Successful factors to construct an effective fund distribution strategy
After understanding a big picture of China’s fund industry, here comes the key question for global firms: how to successfully navigate the dynamic market and construct an effective distribution strategy? First, right products are of foremost importance. Right products mean the products that meet investors’ demand and are able to fill the market gap. As explained earlier, the domestic investors in China are looking for investment strategies and capabilities that are currently not available in the local markets. Foreign fund managers should seize the opportunity and showcase their expertise in managing funds that are investing in global markets or particular sectors or asset classes, which can help domestic investors to diversify risks. They are also looking for products that can quickly respond to macro investment themes as well as policy updates. As such, fund managers should take into account the investors’ appetite when designing the products. Speed also counts a lot.
Fund companies need to set out robust yet well-planned marketing strategies to catch up with the vigorous and evolving development in China.
Relationship management is also a key to success. It is crucial for global players to strategically team up with local distributors, while there are many options, and maintain good relationship with them. If fund managers go for the traditional bank channels, they have to ensure the banks understand the edge of their products and the core messages are conveyed correctly when engaging with customers. Aside distributors, foreign fund houses are also encouraged to put effort in managing relationship with regulators so that they can keep abreast of timely industry updates.
To upgrade brand awareness, fund companies need to set out robust yet well-planned marketing strategies to catch up with the vigorous and evolving development in China. It might be alarming to find out that fund managers advertised through live streaming Key Opinion Leaders (KOL) on e-commerce portals. This act started during Covid lockdown, which has blurred lines between advertising and entertainment, and has been prohibited by regulator’s recent introduction of reputational risk guidelines. However, it is an indication of the need for fund managers’ involvement in fund marketing, which is not a common practice in the fund industry. Nevertheless, digital marketing is among the top priorities for most fund managers to stay competitive.

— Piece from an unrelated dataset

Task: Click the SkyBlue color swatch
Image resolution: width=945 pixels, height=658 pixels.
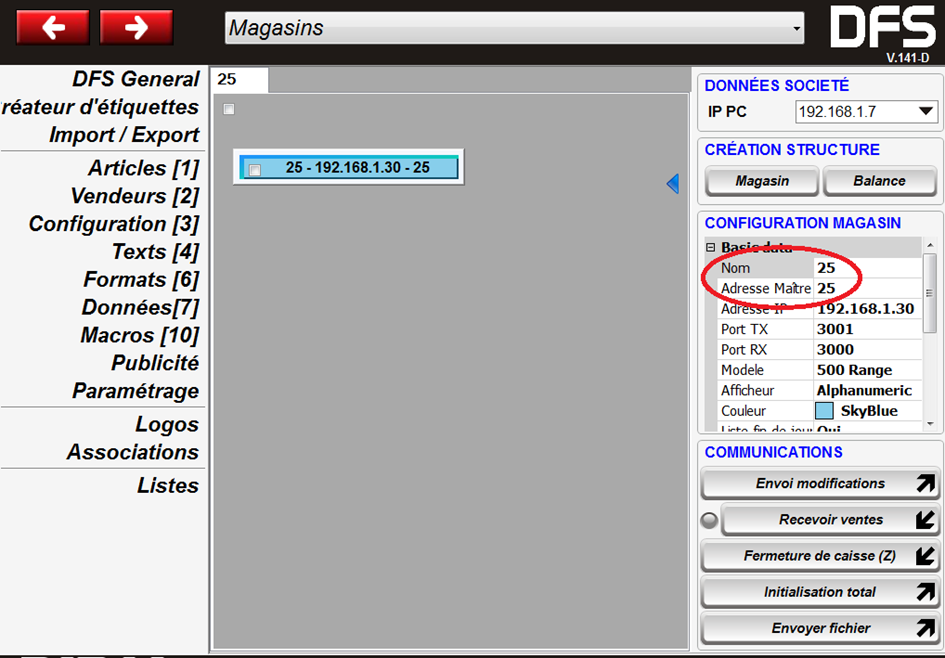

Be creative, bold and agile.
All in all, China’s fund industry has undergone immense structural changes for the last 20 years. It was only a small portion of China’s financial market at the beginning, but it has gradually become an integral part of the world’s second-largest economy. The rise of middle class and wealth level pushes the demand for wealth management strategies to a new high. We believe, with a well-planned strategy, it is a good time for foreign fund managers to explore opportunities in this compelling market.